Moving Beyond Traditional Maintenance Methods
Traditionally, maintenance has been handled in one of two ways: preventive maintenance, where interventions are scheduled at regular intervals, and corrective maintenance, where repairs are made only after a failure occurs. While these methods have their merits, they also come with limitations—such as unnecessary downtime or unexpected equipment breakdowns.
We take a different approach with predictive maintenance, which is based on the continuous monitoring of equipment conditions. By using sensors and advanced analysis tools, we can predict the exact moment when maintenance should be performed, avoiding unnecessary interventions and reducing the risk of unexpected failures.
Key Benefits of Predictive Maintenance
- Continuous Monitoring: Our equipment is equipped with sensors that continuously monitor its condition, providing real-time data.
- Data Analysis: We leverage sophisticated analysis tools to interpret the data, predicting when maintenance is necessary.
- Scheduled Interventions: Maintenance is scheduled based on the actual needs of the equipment, rather than arbitrary timelines.

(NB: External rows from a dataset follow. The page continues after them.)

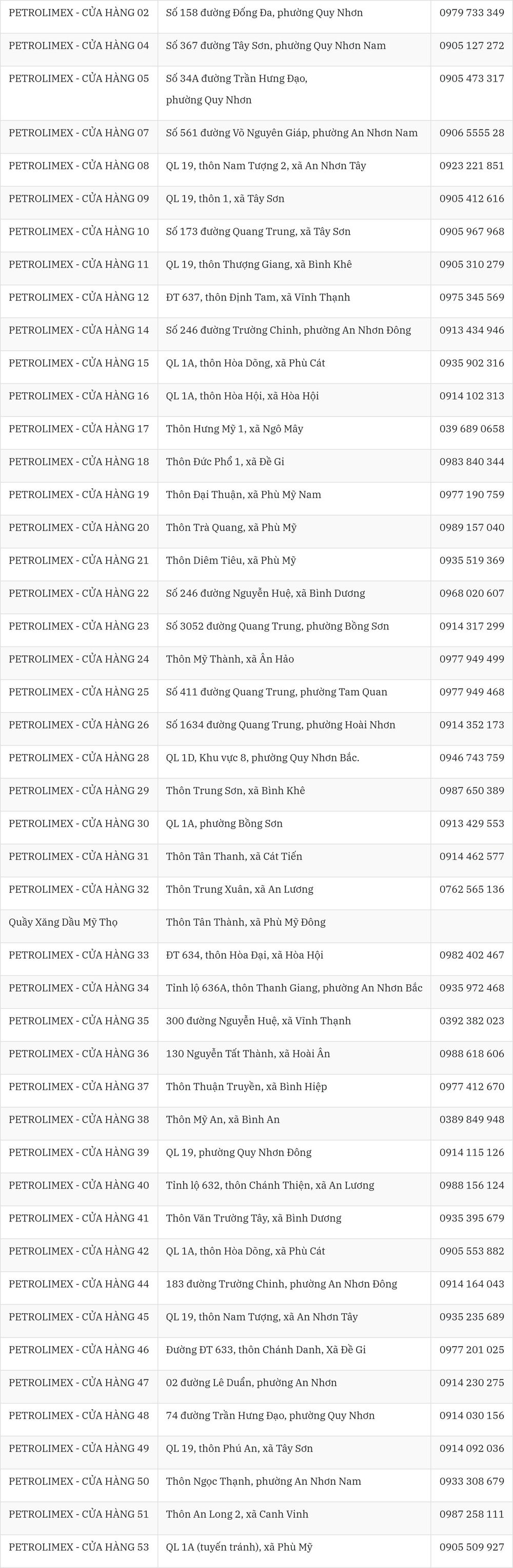513x1568 pixels.
Task: Click phone number 039 689 0658
Action: [x=471, y=429]

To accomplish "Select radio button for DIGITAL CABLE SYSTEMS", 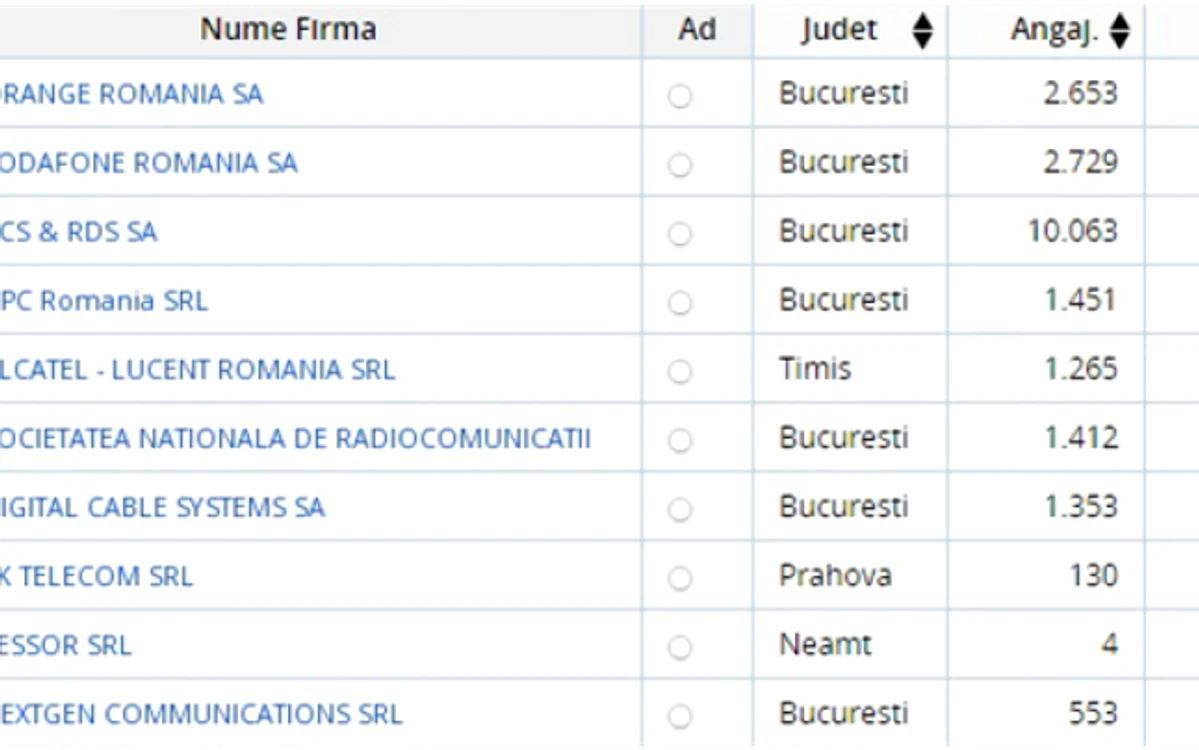I will point(680,509).
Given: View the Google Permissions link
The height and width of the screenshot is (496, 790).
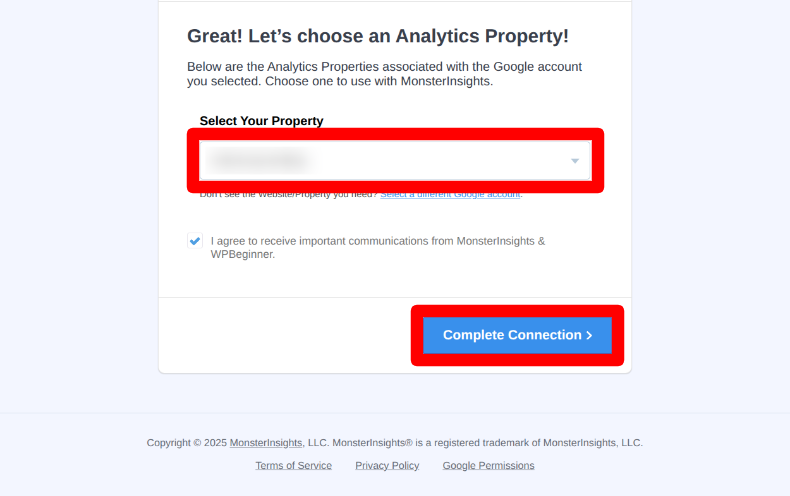Looking at the screenshot, I should pyautogui.click(x=488, y=465).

- Resource Optimization: By intervening only when necessary, we optimize the use of resources, including time, labor, and materials.
- Increased Reliability and Availability: Equipment is more reliable and available because it is maintained in peak condition.
- Reduced Downtime: Predictive maintenance minimizes unexpected equipment failures, thereby reducing downtime.
- Cost Savings: By preventing breakdowns and optimizing maintenance schedules, we achieve significant cost savings.
- Improved Safety: Well-maintained equipment is safer, reducing the risk of accidents.
How We Apply Predictive Maintenance
At Suanfarma CDMO, our predictive maintenance strategy is built on the following main pillars:
- Autonomous Maintenance: We transform traditional maintenance techniques into automated processes using cutting-edge technology. This not only simplifies operations but also accelerates them, allowing our team to focus on more complex tasks.
- Vibration Measurement: Our mechanics and engineers conduct real-time data measurement and monitor vibration trends. This enables us to predict the optimal time for overhauls, ensuring that we maximize the use of spare parts and extend the lifespan of our assets.
- IoT Connectivity: By integrating IoT inverters, we can remotely monitor equipment conditions and make accurate predictions through data analytics. This seamless connectivity allows us to take preemptive action, reducing the risk of unexpected failures.
- Oil Analysis: Even for routine processes like oil changes, we apply predictive maintenance. By analyzing oil conditions, we determine the best strategy for oil replacement or treatment, which is crucial in maintaining the efficiency of power transformers and air compressors.
At Suanfarma CDMO, our predictive maintenance approach not only ensures that our equipment operates at its best but also supports our broader goals of efficiency, cost-effectiveness, and safety. By continuously innovating and applying the latest technologies, we remain at the forefront of the industry, delivering reliable and high-quality services to our clients.